* **INFORMATION SHOWN**
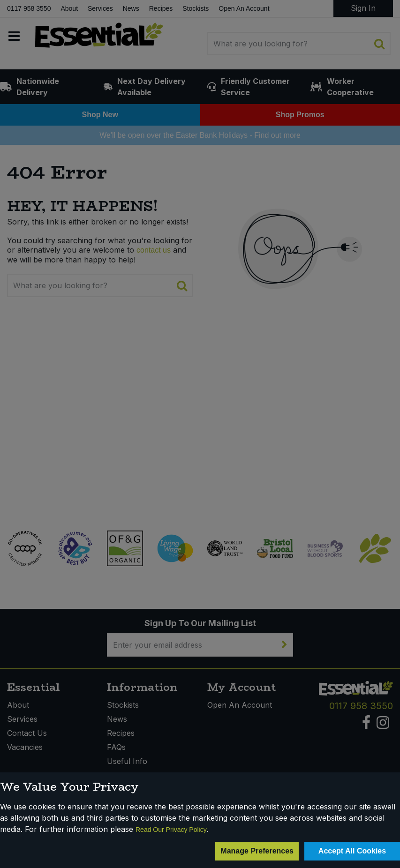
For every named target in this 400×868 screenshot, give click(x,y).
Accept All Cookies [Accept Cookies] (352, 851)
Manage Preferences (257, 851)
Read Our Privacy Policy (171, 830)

* * *

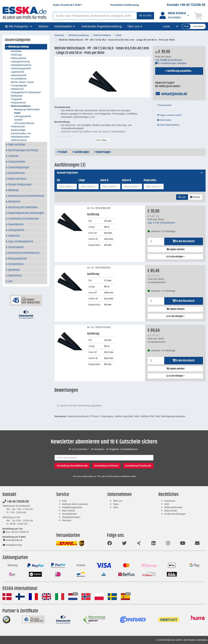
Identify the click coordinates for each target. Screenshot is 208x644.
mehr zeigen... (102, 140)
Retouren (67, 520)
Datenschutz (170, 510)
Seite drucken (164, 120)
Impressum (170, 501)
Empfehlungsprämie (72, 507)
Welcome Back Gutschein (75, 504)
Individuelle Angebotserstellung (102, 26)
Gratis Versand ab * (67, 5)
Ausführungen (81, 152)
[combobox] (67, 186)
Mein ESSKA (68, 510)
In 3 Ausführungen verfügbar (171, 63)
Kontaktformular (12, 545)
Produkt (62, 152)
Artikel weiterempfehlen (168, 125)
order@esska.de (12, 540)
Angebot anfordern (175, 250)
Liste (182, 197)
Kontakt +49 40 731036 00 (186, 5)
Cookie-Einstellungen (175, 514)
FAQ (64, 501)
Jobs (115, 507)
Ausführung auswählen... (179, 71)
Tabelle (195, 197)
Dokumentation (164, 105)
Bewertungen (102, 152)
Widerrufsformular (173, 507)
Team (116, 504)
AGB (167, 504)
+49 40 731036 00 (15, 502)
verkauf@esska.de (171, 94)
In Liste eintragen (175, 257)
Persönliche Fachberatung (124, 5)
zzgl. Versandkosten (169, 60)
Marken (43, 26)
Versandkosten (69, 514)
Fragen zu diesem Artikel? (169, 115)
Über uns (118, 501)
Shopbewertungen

* **TO BE DONE**
Reproduce the material between the lines holding "Team (116, 504)" and "Shopbewertungen", inclusive, with "Marken" changed to "Hersteller" and nothing else altered.

* **EXPECTED ANSWER**
Team (116, 504)
AGB (167, 504)
+49 40 731036 00 (15, 502)
verkauf@esska.de (171, 94)
In Liste eintragen (175, 257)
Persönliche Fachberatung (124, 5)
zzgl. Versandkosten (169, 60)
Hersteller (43, 26)
Versandkosten (69, 514)
Fragen zu diesem Artikel? (169, 115)
Über uns (118, 501)
Shopbewertungen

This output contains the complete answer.